GOAL OF THE EXERCISE >> Start at the line in the entries below that contains "Task: Click the zoom out magnifier icon", stop at the line that contains "Image resolution: width=985", and output exactly the lines in that span, both ends included.

........

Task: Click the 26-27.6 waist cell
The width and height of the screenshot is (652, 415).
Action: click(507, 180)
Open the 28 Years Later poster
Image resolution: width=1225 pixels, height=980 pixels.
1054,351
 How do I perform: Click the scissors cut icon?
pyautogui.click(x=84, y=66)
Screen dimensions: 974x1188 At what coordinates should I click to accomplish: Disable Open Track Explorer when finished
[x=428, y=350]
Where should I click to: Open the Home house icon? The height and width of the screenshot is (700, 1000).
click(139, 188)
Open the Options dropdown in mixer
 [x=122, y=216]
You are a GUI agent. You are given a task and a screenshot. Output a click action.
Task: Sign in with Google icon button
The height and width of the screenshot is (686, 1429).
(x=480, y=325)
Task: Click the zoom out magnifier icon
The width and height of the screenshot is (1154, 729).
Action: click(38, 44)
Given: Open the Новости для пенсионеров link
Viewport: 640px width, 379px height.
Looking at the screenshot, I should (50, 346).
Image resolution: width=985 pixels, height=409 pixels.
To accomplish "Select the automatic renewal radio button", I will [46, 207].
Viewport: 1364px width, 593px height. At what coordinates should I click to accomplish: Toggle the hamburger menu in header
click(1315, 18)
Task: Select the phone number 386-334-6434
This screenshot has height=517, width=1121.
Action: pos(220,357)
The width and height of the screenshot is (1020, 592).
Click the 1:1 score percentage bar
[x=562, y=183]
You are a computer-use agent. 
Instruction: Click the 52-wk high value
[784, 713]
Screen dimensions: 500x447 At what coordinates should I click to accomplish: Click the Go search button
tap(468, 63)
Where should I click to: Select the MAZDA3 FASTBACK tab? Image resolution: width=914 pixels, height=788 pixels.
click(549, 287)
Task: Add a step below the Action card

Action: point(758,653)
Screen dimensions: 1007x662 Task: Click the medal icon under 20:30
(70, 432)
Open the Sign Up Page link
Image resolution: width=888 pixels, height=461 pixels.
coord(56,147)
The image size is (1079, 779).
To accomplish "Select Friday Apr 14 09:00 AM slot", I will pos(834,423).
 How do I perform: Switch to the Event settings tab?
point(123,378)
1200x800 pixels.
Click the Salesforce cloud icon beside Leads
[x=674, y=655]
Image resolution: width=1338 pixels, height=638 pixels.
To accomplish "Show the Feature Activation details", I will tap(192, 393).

........

RESPONSE >>
Task: Click the zoom out magnifier icon
The width and height of the screenshot is (1154, 729).
Action: click(38, 44)
Given: Open the Новости для пенсионеров link
Viewport: 640px width, 379px height.
Looking at the screenshot, I should (50, 346).
Image resolution: width=985 pixels, height=409 pixels.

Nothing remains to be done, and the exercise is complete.